The uproar over reports of insider trading among Congressional members has sparked efforts to remedy the problem of lawmakers profiting from their work in Washington. But senators at a hearing Thursday found that a solution may be more difficult to achieve than they thought.

The Senate Homeland Security and Government Affairs Committee held a meeting following a Nov. 13 60 Minutes report that looked into insider trading in Congress and found members legally trading stock using nonpublic information.

In response, the two bills were introduced, for the first time in the Senate, to prohibit Congressional members and employees from buying and selling securities or other financial instruments based on nonpublic information they receive while on the job.

But, as senators heard Thursday, insider trading is already a violation of law for members of Congress, despite the 60 Minutes report claiming that this is all legal for lawmakers.
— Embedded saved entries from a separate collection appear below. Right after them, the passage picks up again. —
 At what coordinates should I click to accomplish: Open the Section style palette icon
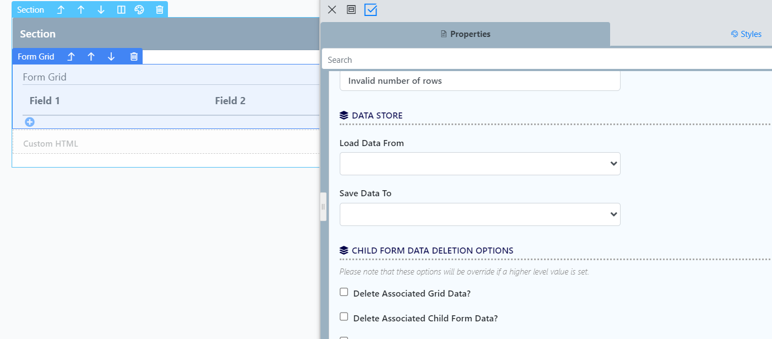coord(139,10)
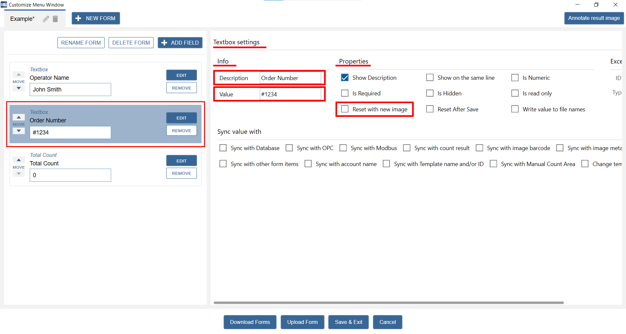
Task: Move Order Number field up with arrow
Action: point(19,117)
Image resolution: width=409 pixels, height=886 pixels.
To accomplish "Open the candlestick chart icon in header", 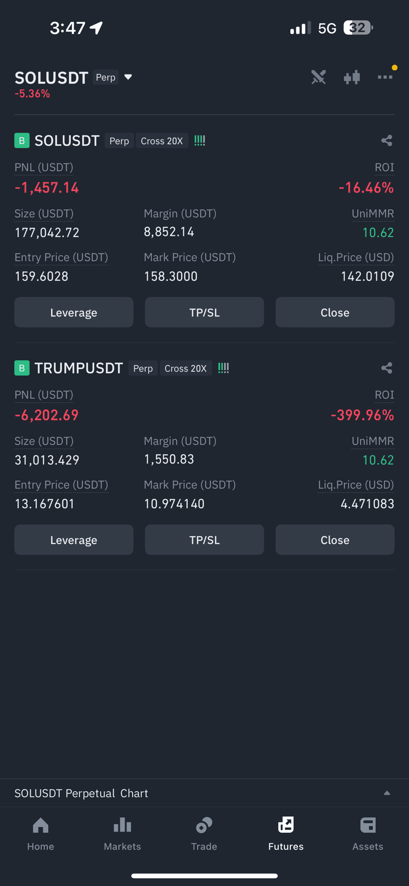I will tap(352, 77).
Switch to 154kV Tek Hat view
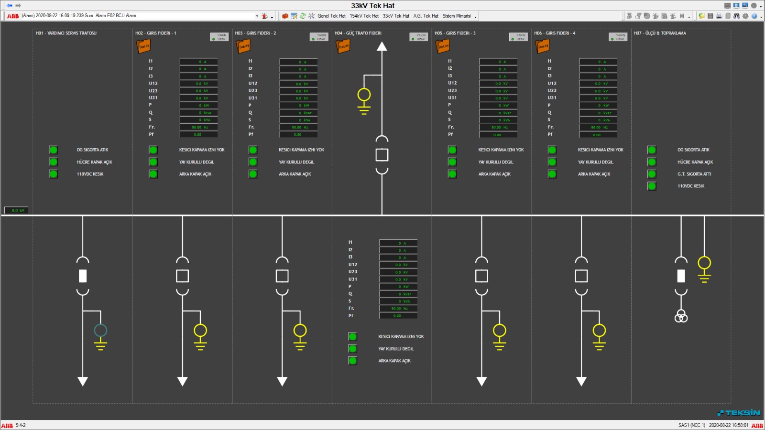Viewport: 765px width, 430px height. 364,16
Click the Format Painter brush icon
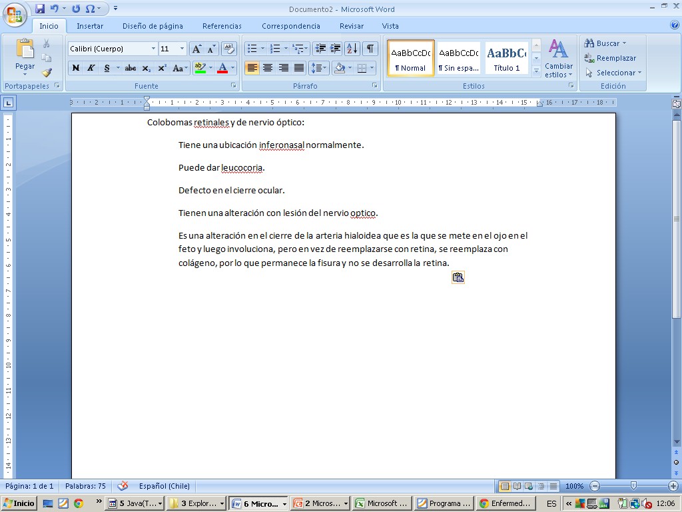The width and height of the screenshot is (682, 512). (47, 73)
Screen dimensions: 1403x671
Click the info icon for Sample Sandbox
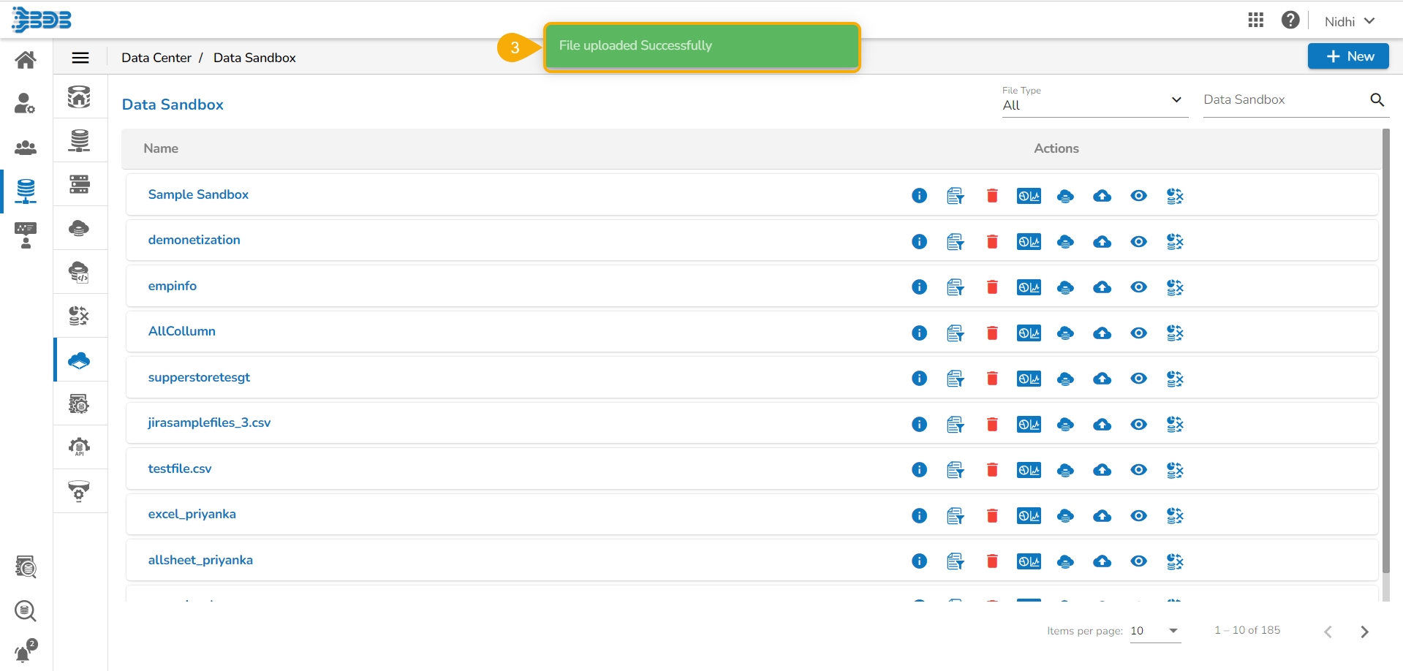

The director of enforcement at the Securities and Exchange Commission makes clear that the commission has authority to prosecute such wrongful conduct, said Sen. Joseph Lieberman, a Connecticut independent and chair of the committee.

Quoting from the SEC's submitted testimony, Lieberman said that trading by congressional members or their staff is not exempt from federal securities laws including insider trading prohibitions.

The trouble with enforcing securities laws is that there is no explicit ban on insider trading. What can be prosecuted is insider trading that violates fiduciary duty or wire and mail fraud statutes.

Congress has left the formidable task of defining fraudulent insider trading to the SEC and federal courts with the U.S. Supreme Court as the final arbiter, said Donna Nagy, a law professor at Indiana University Maurer School of Law, according to her prepared statement.

The lawmakers who introduced the two insider trading bills--Sen. Kirsten Gillibrand, a New York Democrat, and Sen. Scott Brown, a Massachusetts Republican--defended the need for legislative fix.

Arguing that the current law already applies to members of Congress... I disagree. If it's in effect, why haven't they done something about these sorts of things, Brown said. There hasn't been one prosecution.

Still, there were panel members who argued that legislation can combat illegal trading in Congress, though suggested changes to pending bills.

I believe Congress should act, but narrowly, and I want to underline the words 'but narrowly,' said John C. Coffee, a law professor at Columbia Law School. Doing less is more.

The language of the legislation, he said, fails to address more common types of insider trading, like buying options, futures or swaps on a securities index. Rather than a long bill creating new statutes, Congress could simply add a one-line statute saying that members of Congress owe a fiduciary duty with respect to material nonpublic information they learn.

Legislation like that would avoid creating new terms and definitions that could be interpreted differently by federal courts around the country and ultimately settled at the high court.

That one sentence does it, Coffee said.